[Source data]
◇ ◇ ◇

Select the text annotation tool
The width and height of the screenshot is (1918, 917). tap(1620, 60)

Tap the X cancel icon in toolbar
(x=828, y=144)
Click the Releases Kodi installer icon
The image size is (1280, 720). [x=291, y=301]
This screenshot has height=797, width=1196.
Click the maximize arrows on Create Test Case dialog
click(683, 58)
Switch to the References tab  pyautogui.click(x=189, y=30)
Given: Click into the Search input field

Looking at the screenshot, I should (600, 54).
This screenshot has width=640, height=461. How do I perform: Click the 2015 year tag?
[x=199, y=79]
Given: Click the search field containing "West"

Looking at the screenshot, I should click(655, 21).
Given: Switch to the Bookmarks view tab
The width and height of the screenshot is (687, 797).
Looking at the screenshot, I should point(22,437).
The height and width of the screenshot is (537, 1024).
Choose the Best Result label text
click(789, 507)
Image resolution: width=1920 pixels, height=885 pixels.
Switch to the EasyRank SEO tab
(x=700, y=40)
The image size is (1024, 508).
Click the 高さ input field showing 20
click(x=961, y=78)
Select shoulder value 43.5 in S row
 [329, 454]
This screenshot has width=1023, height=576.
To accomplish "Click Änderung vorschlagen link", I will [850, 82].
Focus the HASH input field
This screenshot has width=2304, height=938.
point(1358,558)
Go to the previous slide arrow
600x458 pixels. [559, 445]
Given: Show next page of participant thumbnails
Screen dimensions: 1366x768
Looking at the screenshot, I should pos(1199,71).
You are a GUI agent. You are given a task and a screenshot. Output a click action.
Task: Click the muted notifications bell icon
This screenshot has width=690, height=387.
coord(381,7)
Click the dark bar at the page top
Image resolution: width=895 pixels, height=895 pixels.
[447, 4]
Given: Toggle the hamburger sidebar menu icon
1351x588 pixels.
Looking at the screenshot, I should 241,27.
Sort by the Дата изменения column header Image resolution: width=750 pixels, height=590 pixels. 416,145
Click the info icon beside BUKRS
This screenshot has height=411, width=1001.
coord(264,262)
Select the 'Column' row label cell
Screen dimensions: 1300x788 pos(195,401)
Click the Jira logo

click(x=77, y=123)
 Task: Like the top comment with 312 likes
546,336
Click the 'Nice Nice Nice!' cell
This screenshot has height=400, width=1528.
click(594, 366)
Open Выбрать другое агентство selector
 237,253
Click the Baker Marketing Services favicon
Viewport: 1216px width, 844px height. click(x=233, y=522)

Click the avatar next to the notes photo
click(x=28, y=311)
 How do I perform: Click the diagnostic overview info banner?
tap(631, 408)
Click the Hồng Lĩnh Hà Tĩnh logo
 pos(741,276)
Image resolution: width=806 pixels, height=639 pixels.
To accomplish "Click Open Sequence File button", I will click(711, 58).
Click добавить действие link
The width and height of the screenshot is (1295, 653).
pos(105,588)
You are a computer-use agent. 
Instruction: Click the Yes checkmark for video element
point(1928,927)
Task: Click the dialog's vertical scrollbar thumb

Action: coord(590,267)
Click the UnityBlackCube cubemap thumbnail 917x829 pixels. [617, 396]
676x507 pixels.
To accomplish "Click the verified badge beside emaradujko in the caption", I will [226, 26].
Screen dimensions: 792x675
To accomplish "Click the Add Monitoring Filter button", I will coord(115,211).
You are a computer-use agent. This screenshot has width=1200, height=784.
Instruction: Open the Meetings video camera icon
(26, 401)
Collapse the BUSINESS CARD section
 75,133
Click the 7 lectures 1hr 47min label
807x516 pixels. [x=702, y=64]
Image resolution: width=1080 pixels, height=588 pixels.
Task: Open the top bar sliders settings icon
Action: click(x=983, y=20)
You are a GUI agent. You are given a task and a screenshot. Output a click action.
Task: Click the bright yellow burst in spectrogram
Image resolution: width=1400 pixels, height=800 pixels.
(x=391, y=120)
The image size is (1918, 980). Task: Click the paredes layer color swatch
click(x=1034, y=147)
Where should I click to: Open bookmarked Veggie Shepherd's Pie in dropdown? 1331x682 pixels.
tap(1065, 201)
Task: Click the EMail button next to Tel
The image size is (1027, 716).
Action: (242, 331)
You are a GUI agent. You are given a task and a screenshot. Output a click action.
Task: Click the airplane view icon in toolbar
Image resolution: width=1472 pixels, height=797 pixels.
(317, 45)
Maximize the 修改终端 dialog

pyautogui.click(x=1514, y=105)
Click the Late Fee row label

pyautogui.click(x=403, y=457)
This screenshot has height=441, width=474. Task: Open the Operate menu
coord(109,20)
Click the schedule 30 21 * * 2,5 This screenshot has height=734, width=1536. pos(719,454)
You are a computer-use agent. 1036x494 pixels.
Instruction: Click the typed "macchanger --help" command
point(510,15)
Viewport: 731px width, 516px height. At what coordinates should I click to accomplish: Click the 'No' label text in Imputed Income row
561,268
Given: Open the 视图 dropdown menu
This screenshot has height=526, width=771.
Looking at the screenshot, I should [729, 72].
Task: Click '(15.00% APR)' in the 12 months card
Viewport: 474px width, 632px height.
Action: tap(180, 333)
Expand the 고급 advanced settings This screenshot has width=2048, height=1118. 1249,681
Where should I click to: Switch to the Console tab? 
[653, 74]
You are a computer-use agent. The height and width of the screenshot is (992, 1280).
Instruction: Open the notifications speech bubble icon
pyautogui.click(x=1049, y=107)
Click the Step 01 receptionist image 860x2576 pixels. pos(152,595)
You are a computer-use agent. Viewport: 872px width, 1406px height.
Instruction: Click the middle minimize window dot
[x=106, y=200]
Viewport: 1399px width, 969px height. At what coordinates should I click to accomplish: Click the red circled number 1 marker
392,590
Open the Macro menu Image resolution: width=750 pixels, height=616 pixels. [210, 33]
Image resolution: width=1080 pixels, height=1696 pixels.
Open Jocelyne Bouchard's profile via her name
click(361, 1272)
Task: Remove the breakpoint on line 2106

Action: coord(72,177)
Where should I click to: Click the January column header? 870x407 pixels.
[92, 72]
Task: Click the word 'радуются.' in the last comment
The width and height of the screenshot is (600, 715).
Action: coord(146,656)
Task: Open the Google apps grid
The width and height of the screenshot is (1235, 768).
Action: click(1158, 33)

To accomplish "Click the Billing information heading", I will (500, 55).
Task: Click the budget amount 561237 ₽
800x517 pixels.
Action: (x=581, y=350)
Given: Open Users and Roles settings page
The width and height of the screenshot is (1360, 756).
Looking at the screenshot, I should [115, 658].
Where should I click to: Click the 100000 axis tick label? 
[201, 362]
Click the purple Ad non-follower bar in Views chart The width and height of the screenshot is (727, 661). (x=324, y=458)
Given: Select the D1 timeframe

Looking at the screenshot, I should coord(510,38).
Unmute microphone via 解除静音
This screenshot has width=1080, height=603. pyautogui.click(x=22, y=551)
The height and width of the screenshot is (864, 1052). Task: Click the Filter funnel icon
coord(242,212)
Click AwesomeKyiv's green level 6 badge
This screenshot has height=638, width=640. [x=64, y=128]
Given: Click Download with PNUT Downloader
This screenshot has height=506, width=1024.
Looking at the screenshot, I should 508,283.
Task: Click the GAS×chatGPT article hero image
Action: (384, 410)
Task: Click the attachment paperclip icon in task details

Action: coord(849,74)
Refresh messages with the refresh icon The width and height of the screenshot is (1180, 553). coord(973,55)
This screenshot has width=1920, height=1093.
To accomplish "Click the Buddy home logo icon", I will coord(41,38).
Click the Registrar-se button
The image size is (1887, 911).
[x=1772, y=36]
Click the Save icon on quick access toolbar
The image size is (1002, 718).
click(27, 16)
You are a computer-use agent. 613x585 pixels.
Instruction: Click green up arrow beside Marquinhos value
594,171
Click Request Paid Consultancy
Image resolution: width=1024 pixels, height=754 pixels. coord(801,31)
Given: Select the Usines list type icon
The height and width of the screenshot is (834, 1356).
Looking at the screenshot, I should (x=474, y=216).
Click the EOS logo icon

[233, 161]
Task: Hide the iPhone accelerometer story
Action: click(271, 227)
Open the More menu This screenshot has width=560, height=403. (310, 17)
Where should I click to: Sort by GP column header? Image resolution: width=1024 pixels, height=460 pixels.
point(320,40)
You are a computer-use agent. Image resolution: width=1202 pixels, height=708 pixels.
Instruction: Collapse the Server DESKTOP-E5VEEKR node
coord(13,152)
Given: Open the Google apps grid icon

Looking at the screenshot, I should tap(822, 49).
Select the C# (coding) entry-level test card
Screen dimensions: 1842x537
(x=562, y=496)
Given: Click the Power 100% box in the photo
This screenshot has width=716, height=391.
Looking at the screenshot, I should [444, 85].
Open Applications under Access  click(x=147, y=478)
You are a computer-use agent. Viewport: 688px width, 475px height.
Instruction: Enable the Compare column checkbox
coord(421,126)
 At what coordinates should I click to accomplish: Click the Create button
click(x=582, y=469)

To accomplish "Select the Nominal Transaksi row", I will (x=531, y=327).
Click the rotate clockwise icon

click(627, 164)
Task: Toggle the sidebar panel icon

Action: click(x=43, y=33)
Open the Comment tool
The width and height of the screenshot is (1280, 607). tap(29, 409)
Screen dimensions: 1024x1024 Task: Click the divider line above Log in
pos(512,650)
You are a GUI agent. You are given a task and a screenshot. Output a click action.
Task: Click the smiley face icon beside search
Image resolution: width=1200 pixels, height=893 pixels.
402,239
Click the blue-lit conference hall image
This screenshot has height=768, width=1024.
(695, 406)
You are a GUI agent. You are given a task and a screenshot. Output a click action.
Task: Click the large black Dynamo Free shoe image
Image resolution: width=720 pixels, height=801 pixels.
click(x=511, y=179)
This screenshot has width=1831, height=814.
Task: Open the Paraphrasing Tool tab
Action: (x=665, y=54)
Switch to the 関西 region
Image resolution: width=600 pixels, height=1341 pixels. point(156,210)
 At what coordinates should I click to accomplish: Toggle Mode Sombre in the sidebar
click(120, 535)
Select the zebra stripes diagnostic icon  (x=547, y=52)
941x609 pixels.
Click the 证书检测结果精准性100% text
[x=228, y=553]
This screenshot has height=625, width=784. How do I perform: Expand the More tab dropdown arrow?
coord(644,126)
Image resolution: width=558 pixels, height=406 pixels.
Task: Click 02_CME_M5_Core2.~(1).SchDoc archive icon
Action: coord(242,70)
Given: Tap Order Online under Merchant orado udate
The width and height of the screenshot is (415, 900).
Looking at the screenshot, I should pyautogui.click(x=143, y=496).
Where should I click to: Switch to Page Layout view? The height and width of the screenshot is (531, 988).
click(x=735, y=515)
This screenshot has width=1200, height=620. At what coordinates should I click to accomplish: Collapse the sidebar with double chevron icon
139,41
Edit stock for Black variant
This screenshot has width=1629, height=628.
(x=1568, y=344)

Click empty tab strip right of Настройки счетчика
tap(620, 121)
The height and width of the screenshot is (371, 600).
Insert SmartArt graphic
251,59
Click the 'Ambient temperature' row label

◇ ◇ ◇

[Work request]:
Working through the records, copy each line in which the word "under" appears.

[Task solution]:
Open Applications under Access  click(x=147, y=478)
Given: Tap Order Online under Merchant orado udate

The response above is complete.